Cyber Incident Victim: University of Santa Clara Office of Marketing and Communication

On October 17, 2016, an anonymous entity identifying as SCUWatch executed a data leak targeting Santa Clara University's Office of Marketing and Communications (OMC). The attacker emailed a folder labeled "OMC_Leak" to The Santa Clara campus newspaper, containing internal OMC documents. The compromised materials included crisis management plans outlining institutional response protocols for emergencies, university social media strategies detailing engagement tactics and platform management, and personal contact information for senior administrators such as phone numbers and email addresses. This marked the second cybersecurity incident involving SCUWatch that month, following an earlier leak of athletics department documents. The breach exposed operational vulnerabilities in the university's non-technical security practices rather than technological infrastructure.

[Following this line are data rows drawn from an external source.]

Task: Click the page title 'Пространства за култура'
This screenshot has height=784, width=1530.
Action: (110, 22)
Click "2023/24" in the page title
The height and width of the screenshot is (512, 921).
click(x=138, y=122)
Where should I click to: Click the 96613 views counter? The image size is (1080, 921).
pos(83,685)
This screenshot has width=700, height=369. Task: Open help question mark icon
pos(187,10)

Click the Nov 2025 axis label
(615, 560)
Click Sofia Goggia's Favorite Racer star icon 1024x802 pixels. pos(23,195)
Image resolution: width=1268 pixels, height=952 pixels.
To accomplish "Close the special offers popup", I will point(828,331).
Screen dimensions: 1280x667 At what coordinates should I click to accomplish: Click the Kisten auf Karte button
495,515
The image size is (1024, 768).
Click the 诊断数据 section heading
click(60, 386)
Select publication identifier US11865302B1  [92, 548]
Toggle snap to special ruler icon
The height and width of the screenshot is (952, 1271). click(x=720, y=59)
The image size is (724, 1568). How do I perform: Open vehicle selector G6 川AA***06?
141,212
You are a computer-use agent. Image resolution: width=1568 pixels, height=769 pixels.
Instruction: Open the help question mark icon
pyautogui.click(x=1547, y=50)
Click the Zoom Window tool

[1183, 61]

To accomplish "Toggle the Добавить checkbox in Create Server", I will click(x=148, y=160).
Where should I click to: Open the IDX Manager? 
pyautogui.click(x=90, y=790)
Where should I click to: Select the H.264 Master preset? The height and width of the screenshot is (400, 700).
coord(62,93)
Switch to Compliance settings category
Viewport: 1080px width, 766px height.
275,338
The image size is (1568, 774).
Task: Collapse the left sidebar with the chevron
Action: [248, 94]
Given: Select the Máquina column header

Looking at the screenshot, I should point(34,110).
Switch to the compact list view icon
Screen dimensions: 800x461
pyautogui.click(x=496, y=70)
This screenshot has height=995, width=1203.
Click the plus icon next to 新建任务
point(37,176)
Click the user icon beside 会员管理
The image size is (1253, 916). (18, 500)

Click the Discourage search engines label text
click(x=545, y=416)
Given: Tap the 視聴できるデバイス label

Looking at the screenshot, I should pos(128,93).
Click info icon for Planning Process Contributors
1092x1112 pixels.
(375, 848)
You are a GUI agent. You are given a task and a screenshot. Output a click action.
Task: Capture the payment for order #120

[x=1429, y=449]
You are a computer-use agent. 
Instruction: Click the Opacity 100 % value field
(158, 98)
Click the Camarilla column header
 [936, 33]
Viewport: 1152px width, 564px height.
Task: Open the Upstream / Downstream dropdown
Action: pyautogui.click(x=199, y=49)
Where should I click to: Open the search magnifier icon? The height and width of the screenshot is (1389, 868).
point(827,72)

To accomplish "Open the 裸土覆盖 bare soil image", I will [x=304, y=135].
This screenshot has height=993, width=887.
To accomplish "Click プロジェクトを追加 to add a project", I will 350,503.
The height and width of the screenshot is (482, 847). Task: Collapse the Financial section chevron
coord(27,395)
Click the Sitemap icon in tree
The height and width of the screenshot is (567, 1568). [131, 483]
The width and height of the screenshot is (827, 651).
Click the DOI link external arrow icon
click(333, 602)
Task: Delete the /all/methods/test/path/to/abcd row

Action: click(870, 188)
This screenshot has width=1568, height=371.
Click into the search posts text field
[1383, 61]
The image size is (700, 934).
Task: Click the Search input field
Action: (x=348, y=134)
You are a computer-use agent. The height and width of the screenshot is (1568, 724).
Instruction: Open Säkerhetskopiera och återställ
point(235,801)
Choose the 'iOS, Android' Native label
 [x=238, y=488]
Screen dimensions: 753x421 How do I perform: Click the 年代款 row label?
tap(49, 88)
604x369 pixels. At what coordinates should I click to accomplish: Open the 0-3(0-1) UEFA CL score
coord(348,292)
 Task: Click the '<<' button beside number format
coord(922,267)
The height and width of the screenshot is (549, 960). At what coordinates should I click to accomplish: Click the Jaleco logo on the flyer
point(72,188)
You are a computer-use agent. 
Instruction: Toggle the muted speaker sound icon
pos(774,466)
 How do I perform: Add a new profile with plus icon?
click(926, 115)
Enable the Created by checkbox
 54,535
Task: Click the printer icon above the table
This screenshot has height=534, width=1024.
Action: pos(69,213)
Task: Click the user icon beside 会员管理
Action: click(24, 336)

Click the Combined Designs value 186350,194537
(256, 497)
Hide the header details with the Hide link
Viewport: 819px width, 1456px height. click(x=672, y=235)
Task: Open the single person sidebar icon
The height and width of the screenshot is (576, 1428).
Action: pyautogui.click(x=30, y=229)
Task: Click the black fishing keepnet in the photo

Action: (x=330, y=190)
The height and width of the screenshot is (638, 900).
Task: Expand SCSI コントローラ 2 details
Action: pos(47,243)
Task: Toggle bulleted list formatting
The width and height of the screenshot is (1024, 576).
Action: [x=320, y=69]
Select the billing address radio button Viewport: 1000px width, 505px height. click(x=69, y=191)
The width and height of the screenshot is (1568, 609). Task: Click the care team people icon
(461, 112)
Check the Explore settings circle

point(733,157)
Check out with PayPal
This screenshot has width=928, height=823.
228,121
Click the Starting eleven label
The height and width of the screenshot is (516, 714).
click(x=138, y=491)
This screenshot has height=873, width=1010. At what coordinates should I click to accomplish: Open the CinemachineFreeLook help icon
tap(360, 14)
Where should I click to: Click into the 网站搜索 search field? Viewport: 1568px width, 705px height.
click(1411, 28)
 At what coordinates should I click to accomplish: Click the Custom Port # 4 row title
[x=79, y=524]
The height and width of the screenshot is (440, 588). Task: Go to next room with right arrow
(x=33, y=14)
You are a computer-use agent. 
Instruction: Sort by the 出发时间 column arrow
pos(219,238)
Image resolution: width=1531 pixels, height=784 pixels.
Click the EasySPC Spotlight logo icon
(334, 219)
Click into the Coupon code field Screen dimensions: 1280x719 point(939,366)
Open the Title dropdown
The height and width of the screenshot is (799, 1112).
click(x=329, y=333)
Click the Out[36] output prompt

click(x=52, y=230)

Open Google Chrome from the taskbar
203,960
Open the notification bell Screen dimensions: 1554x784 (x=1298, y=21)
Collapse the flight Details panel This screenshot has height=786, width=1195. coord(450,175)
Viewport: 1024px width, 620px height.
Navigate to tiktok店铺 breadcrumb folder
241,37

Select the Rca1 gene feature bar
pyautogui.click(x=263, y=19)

University spokesperson Deepa Arora confirmed the incident's occurrence but deferred detailed comment pending investigation. Chief Information Officer Michael Owen attributed both the OMC and athletics leaks to inadequate password management practices by personnel, explicitly ruling out external system breaches or firewall compromises. The exposure of crisis management plans potentially weakened the university's ability to respond effectively to future emergencies by revealing predefined strategies. Disclosure of administrators' personal contact information raised concerns about potential harassment or social engineering attacks targeting leadership. No evidence suggested financial data theft or academic record compromise. The incident underscored institutional reliance on individual password hygiene as a security control, with no immediate public disclosure of remedial actions beyond Owen's assessment of the root cause.